Report Nº: 102524/08/2023


Promoted by legislators of “Frente de Todos” and “Juntos por el Cambio”, Congress is about to pass a law to “save” UVA mortgage loan debtors. The result will be fewer mortgage loans for those with no home. Another example of the strong consensus endorsing the wrong policies.       

UVA mortgage loans are intended for the purchase of homes. In order to enable the long term, they provide for the capital to be updated by inflation. They were created in 2016 and expanded until the 2018 crisis. In the context of inflationary acceleration, the update of the credit installments tended to grow higher than wages. For instance, the value of the installments of a credit taken in 2017 is today 20% higher compared to wages. 

The national Congress is preparing to pass a law to address the issue. In simplified terms, the law project foresees the creation of a new tax on financial activity to subsidize UVA mortgage debtors. On the one hand, when inflation exceeds salaries, it is established that the installment will increase in line with salaries. On the other hand, if the installment exceeds 30% of the debtor’s income, the term will be extended up to 25% of the original term in order to reduce the amount of the installment. In both cases, the bank that granted the loan will be compensated with the proceeds of the new tax. 

The question to be asked is what impact these types of measures have considering the chronic and severe housing deficit suffered by Argentina. For this purpose, it is useful to go for the census data. According to this source, it is observed that:

  • In 1991, 68% of the dwellings were inhabited by their owners.
  • In 2001, 75% of the dwellings were owner-occupied.
  • In 2022, only 66% of the dwellings are owner-occupied.  

These data show that between 1991 and 2001, when Argentina went through a period of price stability that allowed the expansion of mortgage loans, the percentage of families that had access to homeownership increased significantly.
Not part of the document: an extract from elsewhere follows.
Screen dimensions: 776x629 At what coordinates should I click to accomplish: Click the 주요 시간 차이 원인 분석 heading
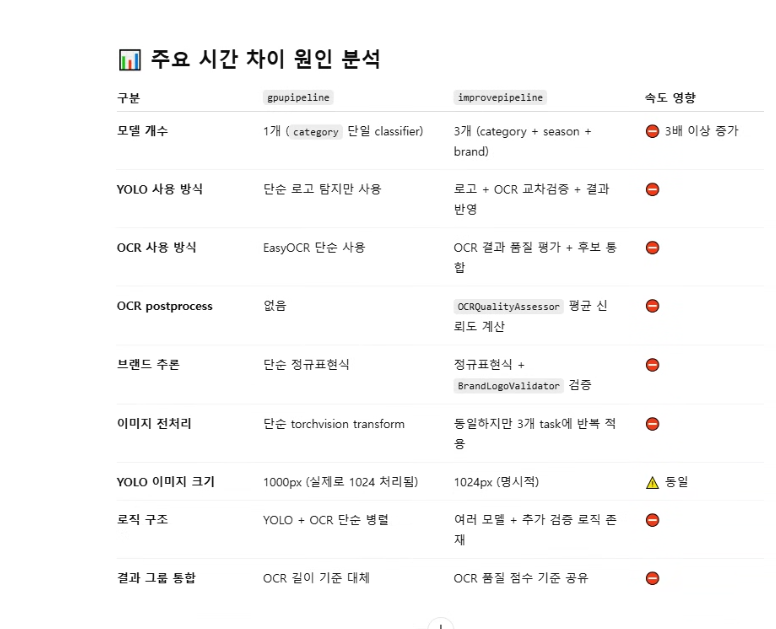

Since 2002, with the change in the monetary regime, the legal breakdown of mortgage contracts, and the return of high inflation, long-term credits again tended to disappear. Without mortgage loans, most families can’t buy a house. For this reason, the latest census reveals a major social setback with a percentage of families owing their home lower than 30 years ago.

In the context of high and chronic inflation, the only way to generate conditions for long-term loans is with installment indexation. Changing the terms of private contracts by law is politically attractive to ingratiate with current debtors. But it is detrimental to those who do not own a home, since there will be fewer mortgage loans. The tax to compensate banks for the change in loan contracts that Congress is about to approve will increase the already high taxes on the financial sector. The result will be less credit at higher costs. The underlying logic is to favor a small group, which has a well-organized claim, at the cost of harming society as a whole. 

In other countries, stability and respect for contracts allow families to access home ownership with mortgage loans that extend over several decades. This makes installments similar to the cost of rent. It is a virtuous circle where rents go down because they compete with a wide offer of long-term mortgage loans. In Argentina, on the other hand, the conditions for mortgage loans are broken and, with the Rental Law, the conditions for more housing to rent are broken. The result is doubly detrimental. Fewer families have access to home ownership and less supply of housing for rent. 

As in other public policy areas, there is no “rift” in housing either. On the contrary, a solid consensus prevails around misconceptions. It is very illustrative that this bill, which is now in the Senate, was promoted and approved by both Frente de Todos and Juntos por el Cambio legislators. This alerts that the first step to overcoming decadence is to make explicit and question these wrong consensuses in order to implement better public policies.